In my early 20s I came to the US to study economics, I assumed economics was a solid science; perhaps incomplete, but fundamentally stable. The models seemed clean. The graphs were elegant. Supply met demand; equilibrium emerged; incentives explained everything. I was keen to learn this science in depth with the hope of one day wielding it's powers!

It didn’t take long for that assumption to unravel.

The deeper I studied, the more I realized how fragile many of those conclusions were; I learned how much economics depended on assumptions about expectations, institutions, politics, and above all, human behavior. In his interview Warsh recalled a statement by the late Nobel laureate Milton Friedman who said:

“The only thing we understand in economics is Econ-1; everything else is made up”

Beyond introductory supply and demand, economics becomes layered with imperfect understandings dressed in formal precision.

Warsh himself captured that tension when he said:

“There had been too much scientism, scholasticism, trying to make precise of that which we have still imperfect understandings of.”

The critique was aimed at central banking, but it applies more broadly. Economics has often tried to present itself as more precise than its behavioral foundations justify.

This is partly why behavioral economics never quite rose to the level of a full “school” of thought. Keynesianism offers a macro framework. Monetarism offers a theory of inflation and money. Austrian economics offers a philosophy of markets and cycles. Behavioral economics, by contrast, has been descriptive. It identifies biases, loss aversion, anchoring, present bias; but it does not provide a coherent macro system. It tells us that humans deviate from rationality; it does not tell us how to run an economy.

In that sense, behavioral economics has always been a corrective, not a governing framework.

But what if AI changes the terrain?

For the first time, we are building systems that can model patterns of human decision-making at massive scale. Consumer behavior, attention flows, sentiment shifts, risk preferencesl; these are no longer abstract constructs inferred from surveys and lab experiments. They are datasets. They are predictive targets. They are optimizable variables.

If behavioral economics taught us that humans are predictably irrational, AI may make that predictability computationally tractable.

And that invites a new possibility: what if behavioral economics, powered by AI, becomes operational? Not just descriptive, but prescriptive.

We already live inside an early version of this reality. Social media platforms have spent more than a decade refining algorithms that predict engagement and adjust feeds accordingly. The result has not been neutral observation. It has been behavior shaping; attention steering, preference amplification, belief reinforcement. In other words, social media did not merely reflect behavior; it engineered it.

Extend that logic into finance, monetary policy, and macroeconomic expectations, and the implications deepen. If AI systems can forecast how households respond to rate changes, how investors respond to signals, how consumers react to fiscal incentives, then the temptation to fine-tune those responses becomes immense.

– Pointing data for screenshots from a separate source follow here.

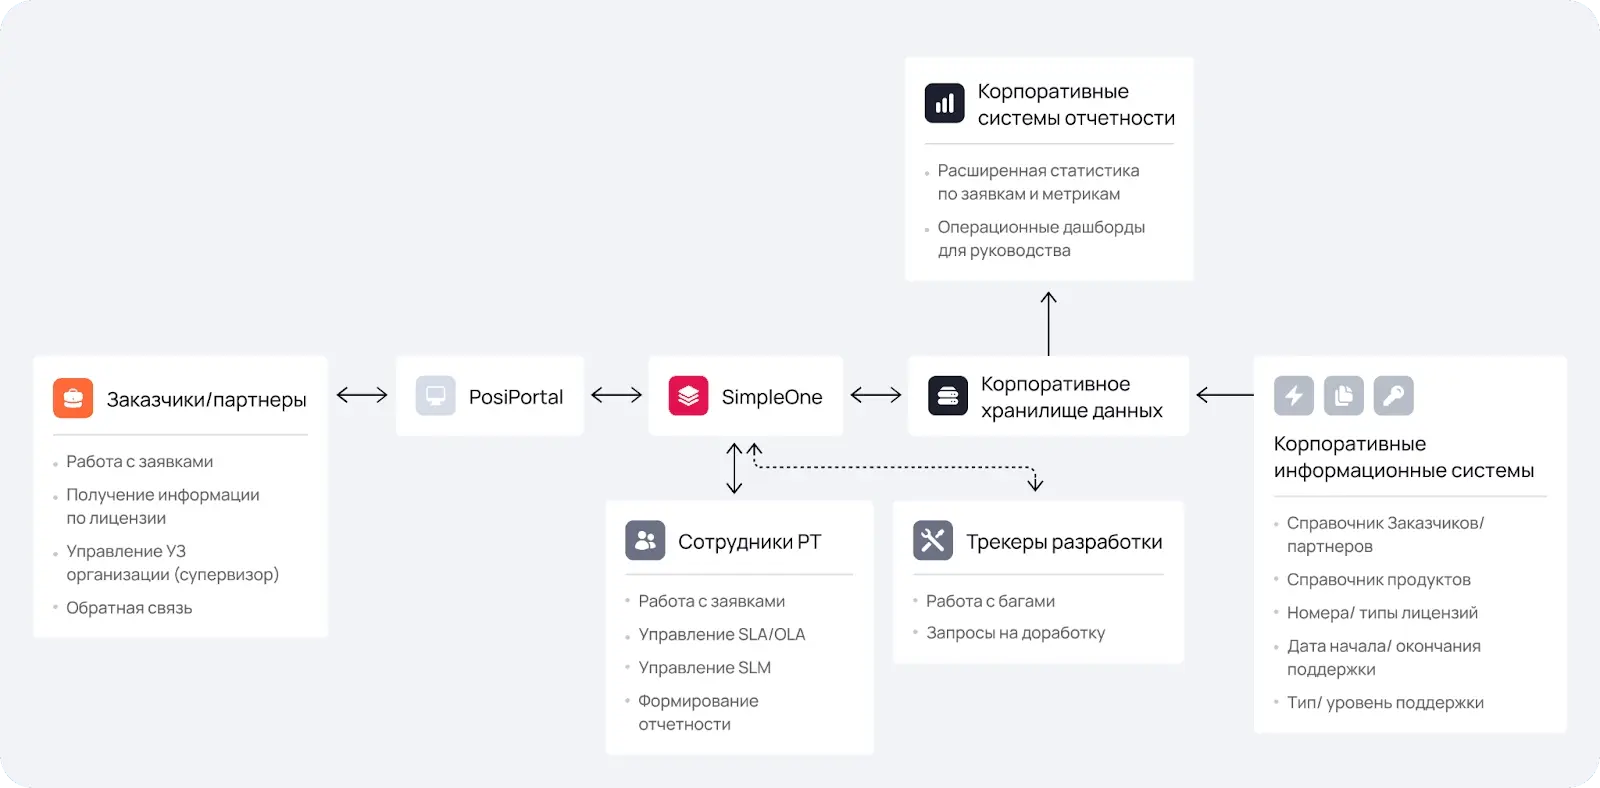Click the dark database icon of Корпоративное хранилище данных
Screen dimensions: 1600x788
(948, 396)
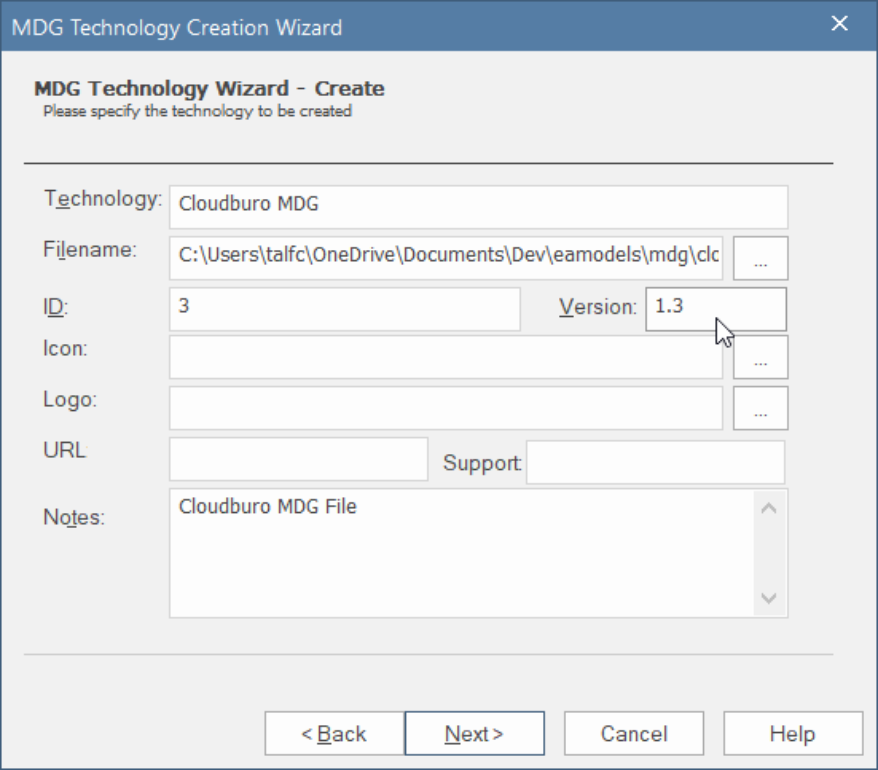Cancel the wizard

(634, 734)
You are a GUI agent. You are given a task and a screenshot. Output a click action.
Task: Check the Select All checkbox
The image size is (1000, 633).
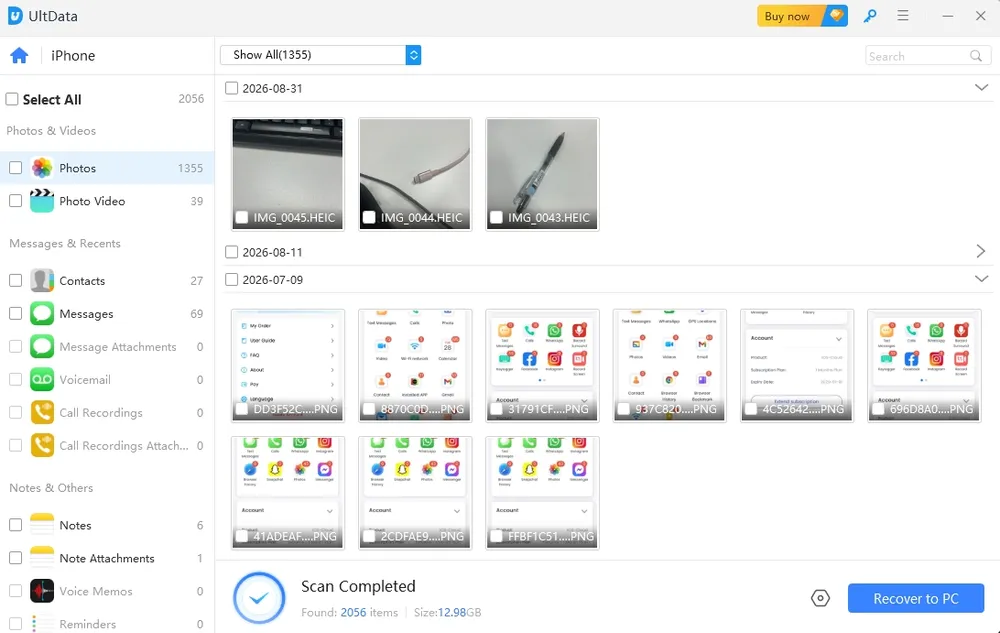pyautogui.click(x=12, y=99)
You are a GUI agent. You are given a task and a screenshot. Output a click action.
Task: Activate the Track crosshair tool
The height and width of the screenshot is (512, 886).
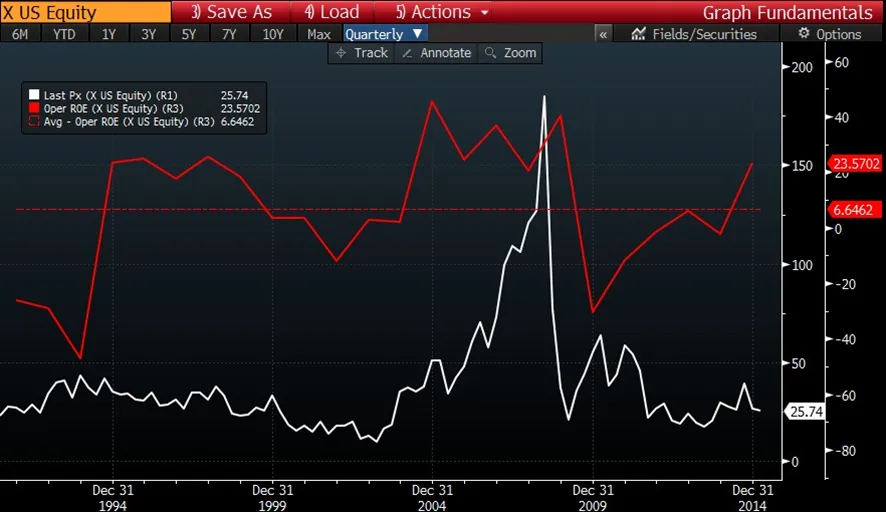[362, 53]
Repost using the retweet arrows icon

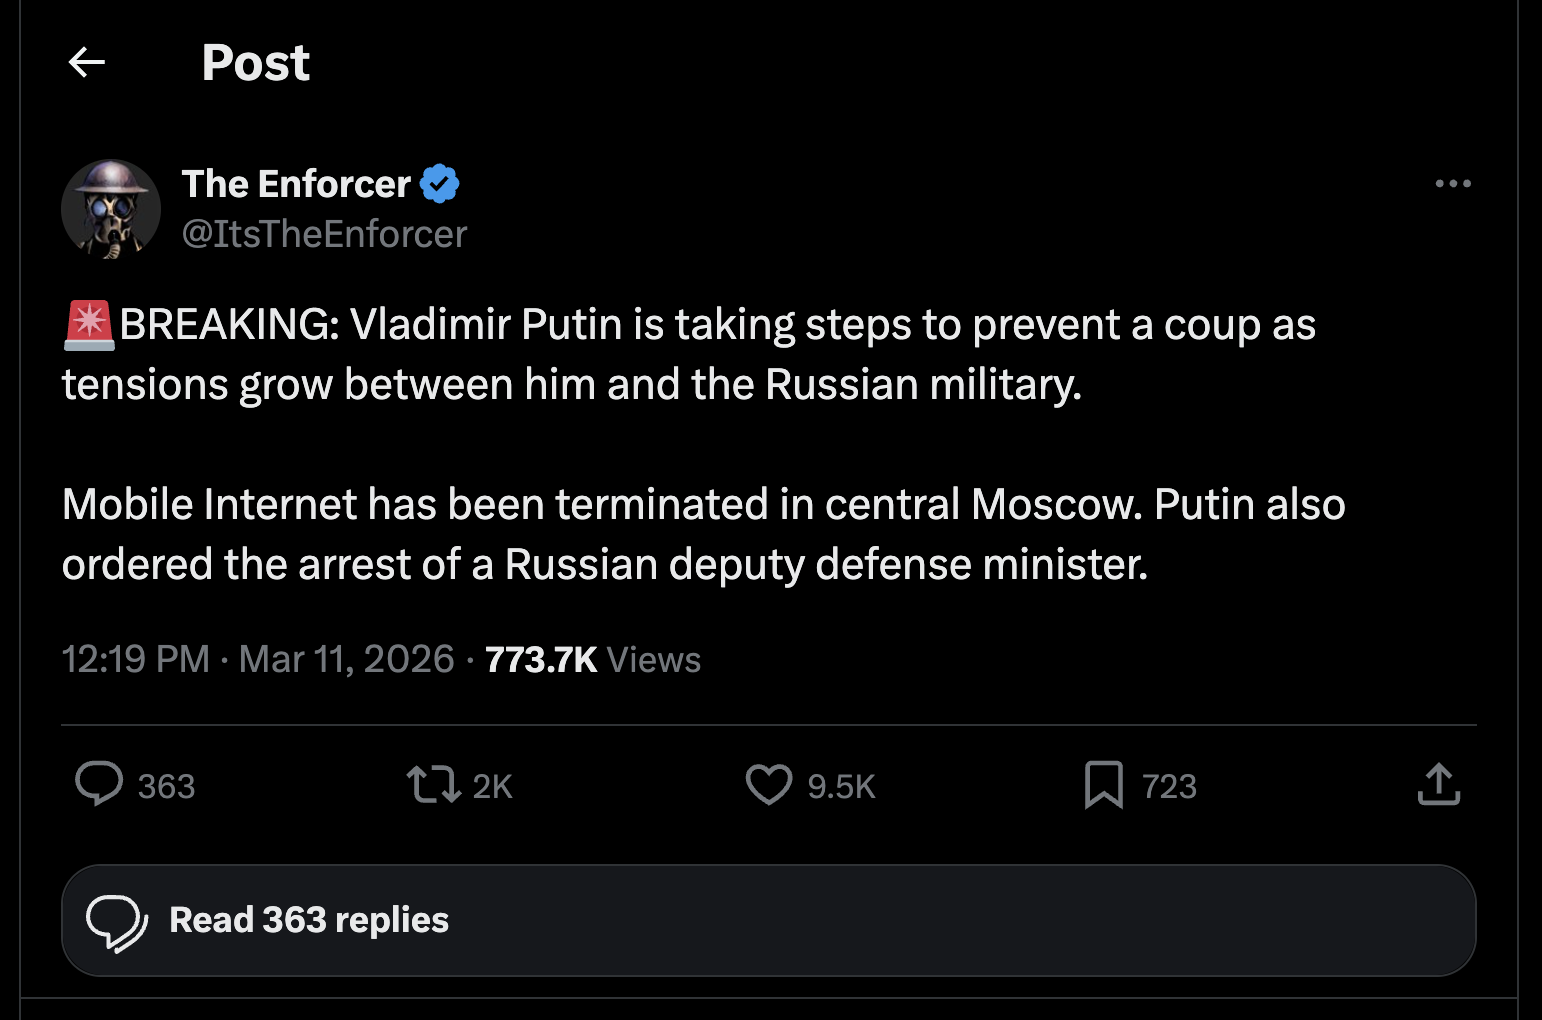433,784
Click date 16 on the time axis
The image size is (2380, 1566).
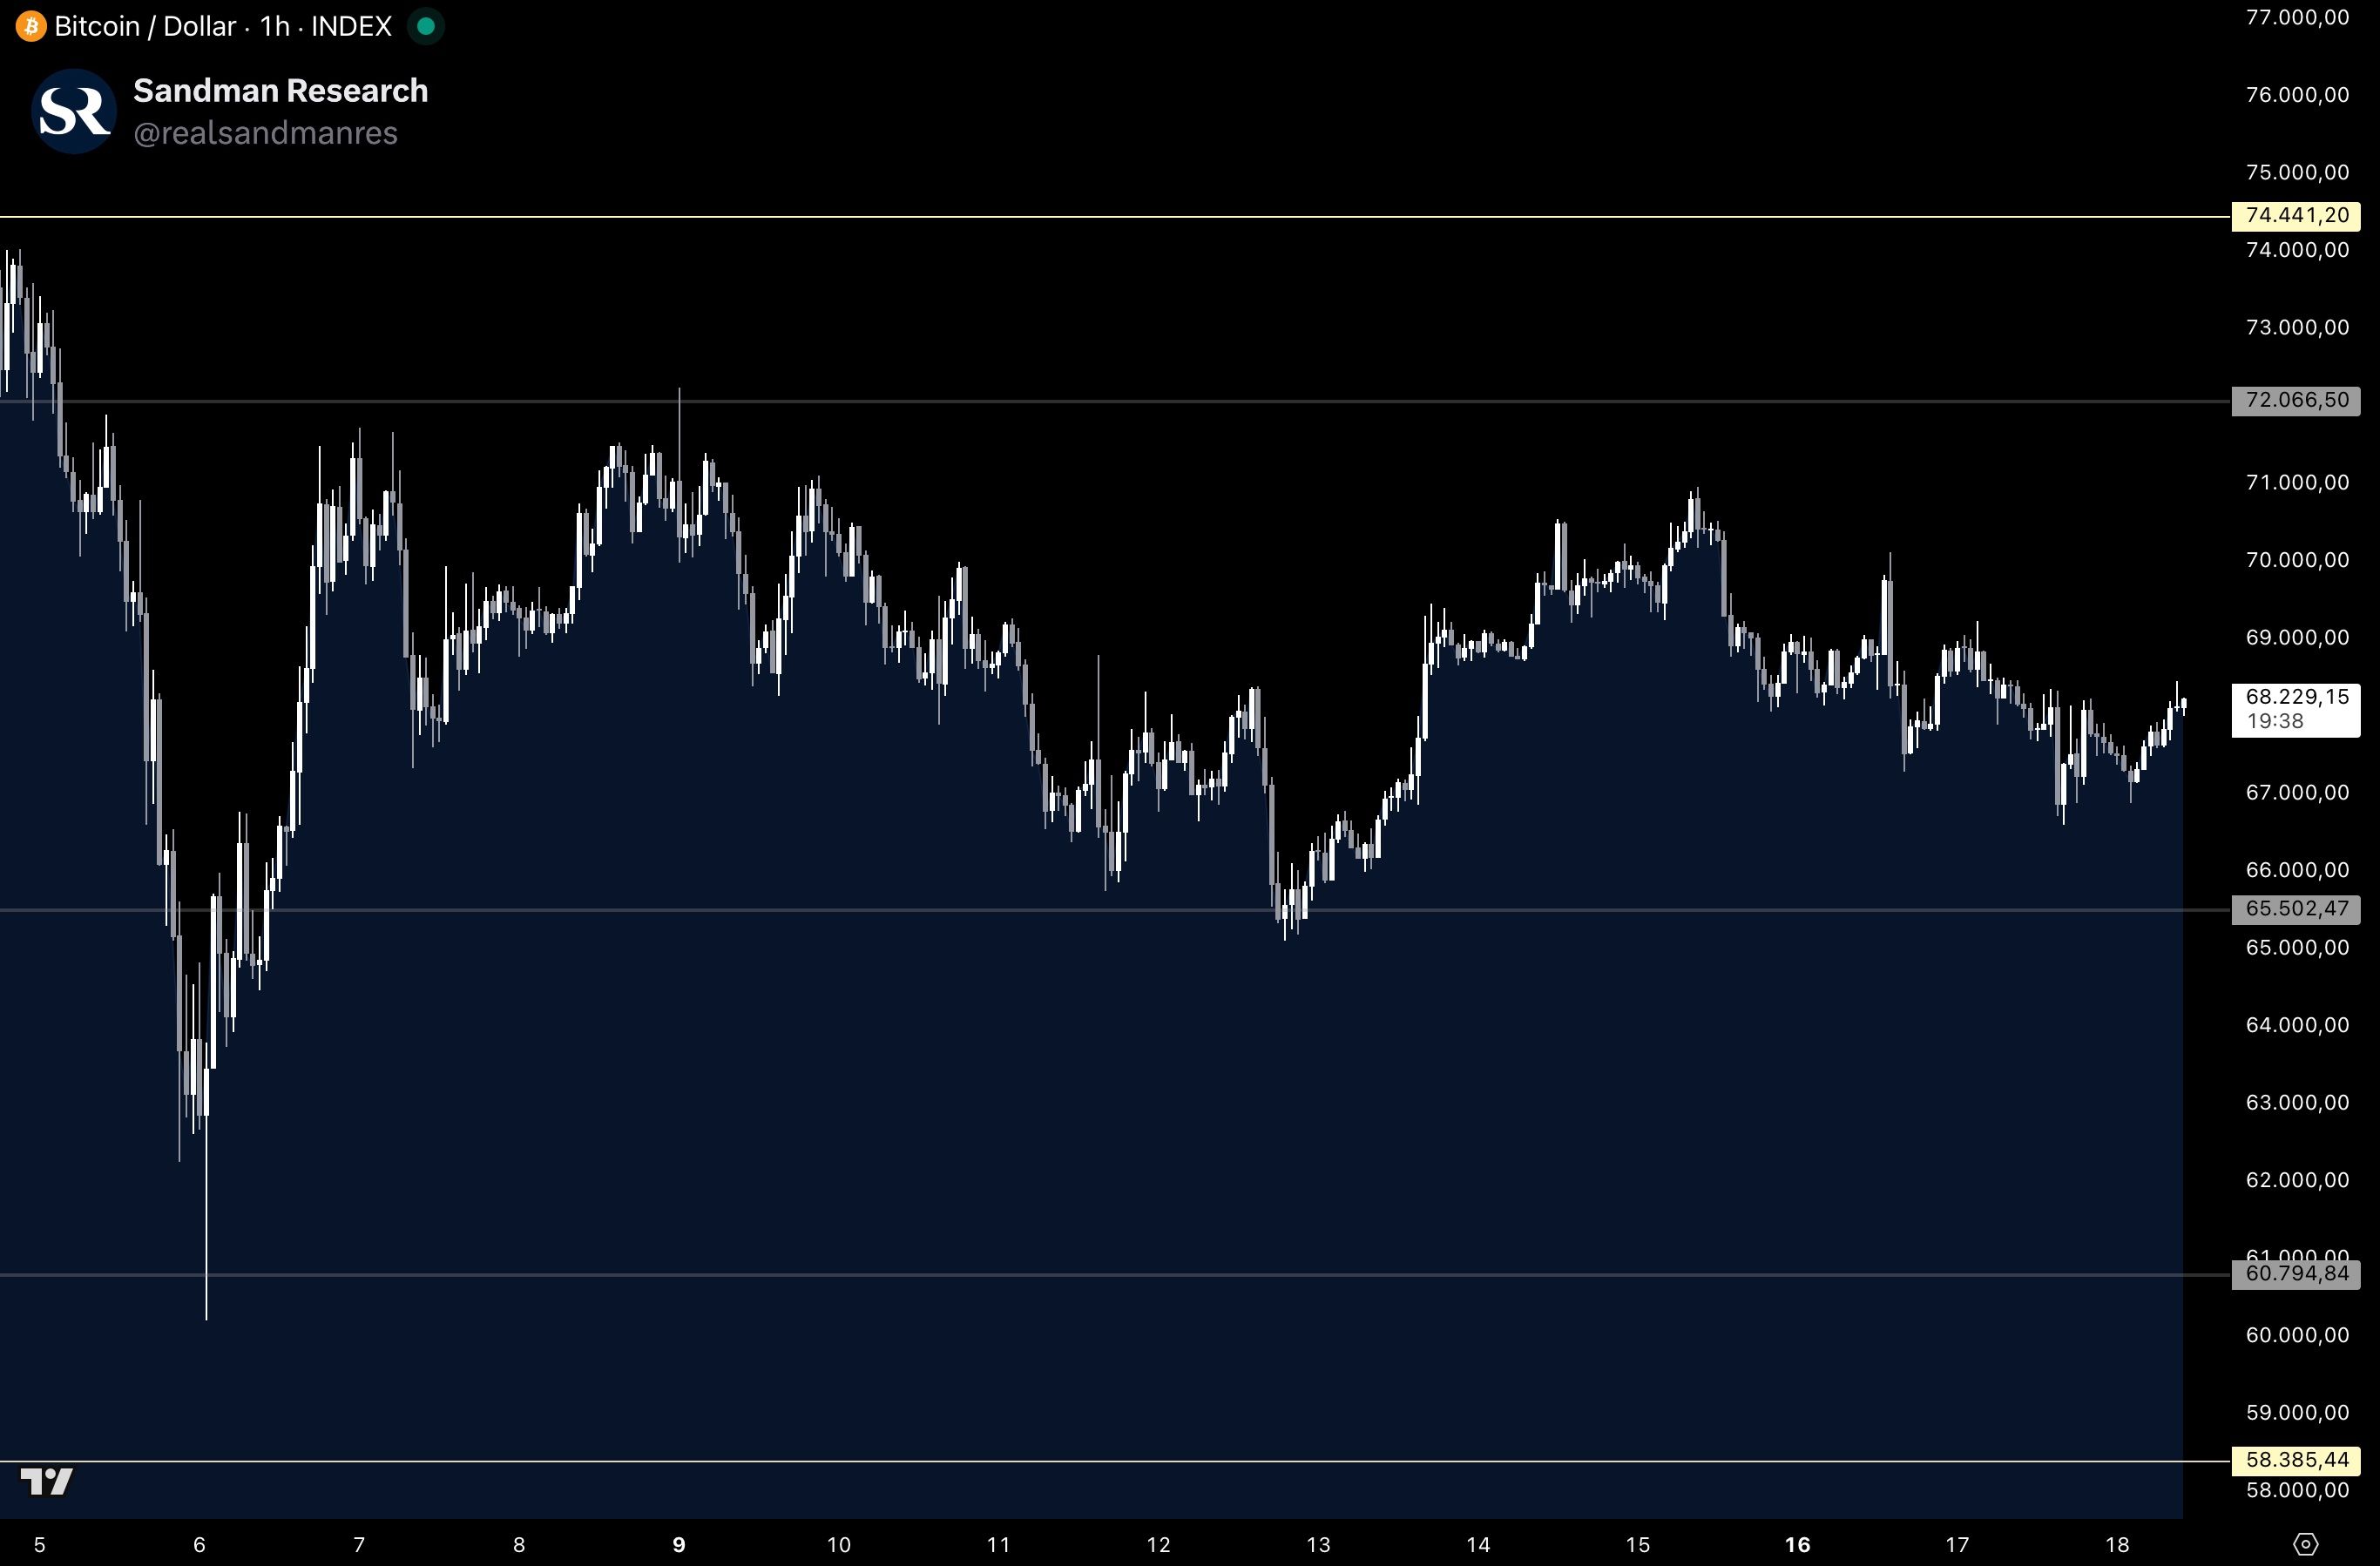tap(1797, 1544)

The boundary between forecasting and steering begins to dissolve.

If central banks once struggled because they lacked sufficient data and precision, the next era may present the opposite challenge: an abundance of behavioral visibility. Policymakers may find themselves able to measure expectations in real time, simulate reactions, and design interventions with unprecedented granularity.

This does not automatically imply dystopia. It may improve stability. It may reduce volatility. It may allow earlier detection of crises. But it also concentrates power. The capacity to predict behavior at scale carries with it the capacity to influence it; and influence at scale is never neutral.

Perhaps the central question of this technological era is not whether AI will accelerate productivity or reshape labor markets. It is whether the tools that make human behavior measurable will quietly transform economics itself; from a system that interprets markets into one that increasingly engineers them.